* **What is expected**
The number of lines below holding the string "node" is the only answer wanted.

*** Excerpted records ***

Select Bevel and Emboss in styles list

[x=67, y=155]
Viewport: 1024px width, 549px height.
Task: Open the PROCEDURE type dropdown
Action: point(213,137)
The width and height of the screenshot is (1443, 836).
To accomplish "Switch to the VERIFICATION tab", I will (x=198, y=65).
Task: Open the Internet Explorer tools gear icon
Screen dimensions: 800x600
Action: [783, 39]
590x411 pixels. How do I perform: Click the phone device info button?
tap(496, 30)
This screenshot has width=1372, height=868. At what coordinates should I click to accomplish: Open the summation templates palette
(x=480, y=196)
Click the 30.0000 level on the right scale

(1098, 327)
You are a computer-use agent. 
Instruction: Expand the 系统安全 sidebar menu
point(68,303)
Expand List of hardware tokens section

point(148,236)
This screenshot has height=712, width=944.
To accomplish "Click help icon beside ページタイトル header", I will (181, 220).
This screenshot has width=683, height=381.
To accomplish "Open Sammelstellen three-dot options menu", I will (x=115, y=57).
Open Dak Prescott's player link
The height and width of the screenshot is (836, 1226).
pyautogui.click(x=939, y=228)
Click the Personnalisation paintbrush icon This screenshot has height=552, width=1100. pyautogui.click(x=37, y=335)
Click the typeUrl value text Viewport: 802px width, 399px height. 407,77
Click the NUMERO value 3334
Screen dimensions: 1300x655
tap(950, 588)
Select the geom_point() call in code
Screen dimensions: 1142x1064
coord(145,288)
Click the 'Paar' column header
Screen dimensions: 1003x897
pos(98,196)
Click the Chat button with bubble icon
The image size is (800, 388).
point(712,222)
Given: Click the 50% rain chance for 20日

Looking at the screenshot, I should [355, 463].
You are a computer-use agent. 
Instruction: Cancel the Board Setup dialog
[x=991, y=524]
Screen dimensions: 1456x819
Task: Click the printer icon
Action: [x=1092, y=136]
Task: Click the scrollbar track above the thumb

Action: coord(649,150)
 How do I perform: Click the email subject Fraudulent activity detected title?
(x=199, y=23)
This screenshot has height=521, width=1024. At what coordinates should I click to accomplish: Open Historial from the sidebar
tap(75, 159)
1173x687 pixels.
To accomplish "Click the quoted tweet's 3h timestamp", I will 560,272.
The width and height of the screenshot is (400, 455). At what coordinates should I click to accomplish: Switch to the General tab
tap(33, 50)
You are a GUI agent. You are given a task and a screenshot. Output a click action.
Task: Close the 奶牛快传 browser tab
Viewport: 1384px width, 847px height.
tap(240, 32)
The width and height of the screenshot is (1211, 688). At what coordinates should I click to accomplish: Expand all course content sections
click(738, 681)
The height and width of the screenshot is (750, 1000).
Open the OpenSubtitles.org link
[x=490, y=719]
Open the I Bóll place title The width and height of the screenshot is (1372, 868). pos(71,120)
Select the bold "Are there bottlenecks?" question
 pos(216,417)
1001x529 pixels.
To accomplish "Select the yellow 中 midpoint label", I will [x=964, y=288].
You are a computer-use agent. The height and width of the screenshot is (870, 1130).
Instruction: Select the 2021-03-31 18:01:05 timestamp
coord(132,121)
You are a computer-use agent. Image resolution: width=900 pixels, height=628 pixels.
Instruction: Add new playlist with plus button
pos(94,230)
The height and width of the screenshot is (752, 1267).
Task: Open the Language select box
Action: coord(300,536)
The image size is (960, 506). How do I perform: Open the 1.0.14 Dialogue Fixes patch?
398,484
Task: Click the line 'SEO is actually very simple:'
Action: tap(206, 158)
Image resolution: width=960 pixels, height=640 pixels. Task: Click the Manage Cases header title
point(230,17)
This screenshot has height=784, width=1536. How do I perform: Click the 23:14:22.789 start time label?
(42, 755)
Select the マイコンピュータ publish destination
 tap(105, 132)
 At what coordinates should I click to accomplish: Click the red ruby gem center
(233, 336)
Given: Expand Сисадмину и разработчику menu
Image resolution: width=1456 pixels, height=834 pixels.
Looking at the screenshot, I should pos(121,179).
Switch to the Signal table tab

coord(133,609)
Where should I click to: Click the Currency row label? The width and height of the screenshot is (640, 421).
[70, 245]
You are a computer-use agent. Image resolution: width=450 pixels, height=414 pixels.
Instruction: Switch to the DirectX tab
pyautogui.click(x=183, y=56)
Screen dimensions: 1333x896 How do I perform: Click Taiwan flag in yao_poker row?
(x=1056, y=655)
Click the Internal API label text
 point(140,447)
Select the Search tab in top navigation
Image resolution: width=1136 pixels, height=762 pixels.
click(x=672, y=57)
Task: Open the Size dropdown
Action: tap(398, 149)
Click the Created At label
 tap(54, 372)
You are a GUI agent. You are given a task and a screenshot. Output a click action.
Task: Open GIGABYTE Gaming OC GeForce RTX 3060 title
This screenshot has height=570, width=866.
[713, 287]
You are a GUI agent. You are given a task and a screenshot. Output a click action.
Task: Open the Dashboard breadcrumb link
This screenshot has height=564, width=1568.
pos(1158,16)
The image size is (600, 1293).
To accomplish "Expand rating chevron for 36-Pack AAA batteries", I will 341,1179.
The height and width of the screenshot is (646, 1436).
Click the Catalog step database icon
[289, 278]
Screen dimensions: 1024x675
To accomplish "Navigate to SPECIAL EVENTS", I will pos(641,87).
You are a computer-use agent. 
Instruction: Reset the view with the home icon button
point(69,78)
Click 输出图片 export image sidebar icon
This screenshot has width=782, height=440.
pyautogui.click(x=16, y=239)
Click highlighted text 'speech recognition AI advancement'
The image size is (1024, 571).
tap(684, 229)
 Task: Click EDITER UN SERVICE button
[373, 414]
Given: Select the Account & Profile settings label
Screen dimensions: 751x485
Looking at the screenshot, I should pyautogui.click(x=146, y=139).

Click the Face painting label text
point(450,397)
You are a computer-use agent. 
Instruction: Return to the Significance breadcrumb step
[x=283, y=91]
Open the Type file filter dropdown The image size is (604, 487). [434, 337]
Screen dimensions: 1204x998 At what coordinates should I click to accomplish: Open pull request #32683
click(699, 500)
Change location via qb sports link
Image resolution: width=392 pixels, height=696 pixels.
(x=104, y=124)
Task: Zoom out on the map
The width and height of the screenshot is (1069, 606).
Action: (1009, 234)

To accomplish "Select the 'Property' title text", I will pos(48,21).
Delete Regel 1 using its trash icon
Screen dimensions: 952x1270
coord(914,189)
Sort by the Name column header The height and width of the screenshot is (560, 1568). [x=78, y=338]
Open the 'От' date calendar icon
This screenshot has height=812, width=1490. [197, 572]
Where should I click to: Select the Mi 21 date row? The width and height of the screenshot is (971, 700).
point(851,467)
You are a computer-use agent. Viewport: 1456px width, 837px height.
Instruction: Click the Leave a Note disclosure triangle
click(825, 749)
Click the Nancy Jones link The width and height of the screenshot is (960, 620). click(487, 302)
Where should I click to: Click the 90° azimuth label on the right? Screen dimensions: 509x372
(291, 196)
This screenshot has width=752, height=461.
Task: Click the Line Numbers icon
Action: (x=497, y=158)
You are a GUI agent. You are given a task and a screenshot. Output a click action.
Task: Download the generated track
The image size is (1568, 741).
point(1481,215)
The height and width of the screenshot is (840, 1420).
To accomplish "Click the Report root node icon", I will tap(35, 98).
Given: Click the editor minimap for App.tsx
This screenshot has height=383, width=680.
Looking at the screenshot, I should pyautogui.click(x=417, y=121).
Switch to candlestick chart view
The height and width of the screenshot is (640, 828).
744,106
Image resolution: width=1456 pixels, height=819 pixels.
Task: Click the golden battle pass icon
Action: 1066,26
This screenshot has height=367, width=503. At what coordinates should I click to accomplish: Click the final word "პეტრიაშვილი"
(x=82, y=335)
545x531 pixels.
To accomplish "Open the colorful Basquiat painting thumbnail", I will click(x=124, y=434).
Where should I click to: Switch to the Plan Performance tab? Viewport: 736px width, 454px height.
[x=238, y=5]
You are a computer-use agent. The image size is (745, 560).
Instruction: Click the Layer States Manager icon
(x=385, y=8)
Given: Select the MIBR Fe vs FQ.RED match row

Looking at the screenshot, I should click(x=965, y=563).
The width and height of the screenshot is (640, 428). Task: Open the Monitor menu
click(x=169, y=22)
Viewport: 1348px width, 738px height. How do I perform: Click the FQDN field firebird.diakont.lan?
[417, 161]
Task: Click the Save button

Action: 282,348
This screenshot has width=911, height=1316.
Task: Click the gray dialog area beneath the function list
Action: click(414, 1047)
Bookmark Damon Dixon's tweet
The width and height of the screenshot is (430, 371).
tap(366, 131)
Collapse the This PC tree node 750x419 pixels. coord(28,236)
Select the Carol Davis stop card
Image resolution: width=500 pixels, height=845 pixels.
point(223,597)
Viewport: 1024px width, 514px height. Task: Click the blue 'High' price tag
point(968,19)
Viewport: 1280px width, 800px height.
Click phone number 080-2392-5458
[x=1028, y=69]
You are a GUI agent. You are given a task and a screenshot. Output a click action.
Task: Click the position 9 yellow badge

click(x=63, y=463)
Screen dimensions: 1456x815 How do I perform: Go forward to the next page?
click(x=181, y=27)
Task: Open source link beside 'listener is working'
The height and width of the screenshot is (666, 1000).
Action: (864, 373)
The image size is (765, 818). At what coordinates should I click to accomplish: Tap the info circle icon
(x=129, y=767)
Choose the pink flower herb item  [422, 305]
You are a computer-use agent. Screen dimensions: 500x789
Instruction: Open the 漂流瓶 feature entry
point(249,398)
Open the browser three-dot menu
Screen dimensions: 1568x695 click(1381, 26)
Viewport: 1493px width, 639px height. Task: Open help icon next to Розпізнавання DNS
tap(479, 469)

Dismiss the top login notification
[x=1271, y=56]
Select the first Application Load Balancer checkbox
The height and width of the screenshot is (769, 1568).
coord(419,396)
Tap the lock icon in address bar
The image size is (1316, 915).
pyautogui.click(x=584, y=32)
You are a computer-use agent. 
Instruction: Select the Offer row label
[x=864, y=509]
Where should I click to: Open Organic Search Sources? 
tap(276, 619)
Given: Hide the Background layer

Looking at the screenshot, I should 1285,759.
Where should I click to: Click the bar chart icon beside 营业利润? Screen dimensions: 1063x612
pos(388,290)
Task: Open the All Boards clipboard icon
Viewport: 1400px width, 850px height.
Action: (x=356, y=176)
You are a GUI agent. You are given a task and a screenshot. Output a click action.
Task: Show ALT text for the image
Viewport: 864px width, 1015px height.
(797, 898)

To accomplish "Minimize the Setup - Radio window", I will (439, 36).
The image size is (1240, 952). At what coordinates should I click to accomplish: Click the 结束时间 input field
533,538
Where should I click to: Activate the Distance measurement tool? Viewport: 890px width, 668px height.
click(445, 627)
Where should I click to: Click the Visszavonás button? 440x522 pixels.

***

* **Solution for this task**
2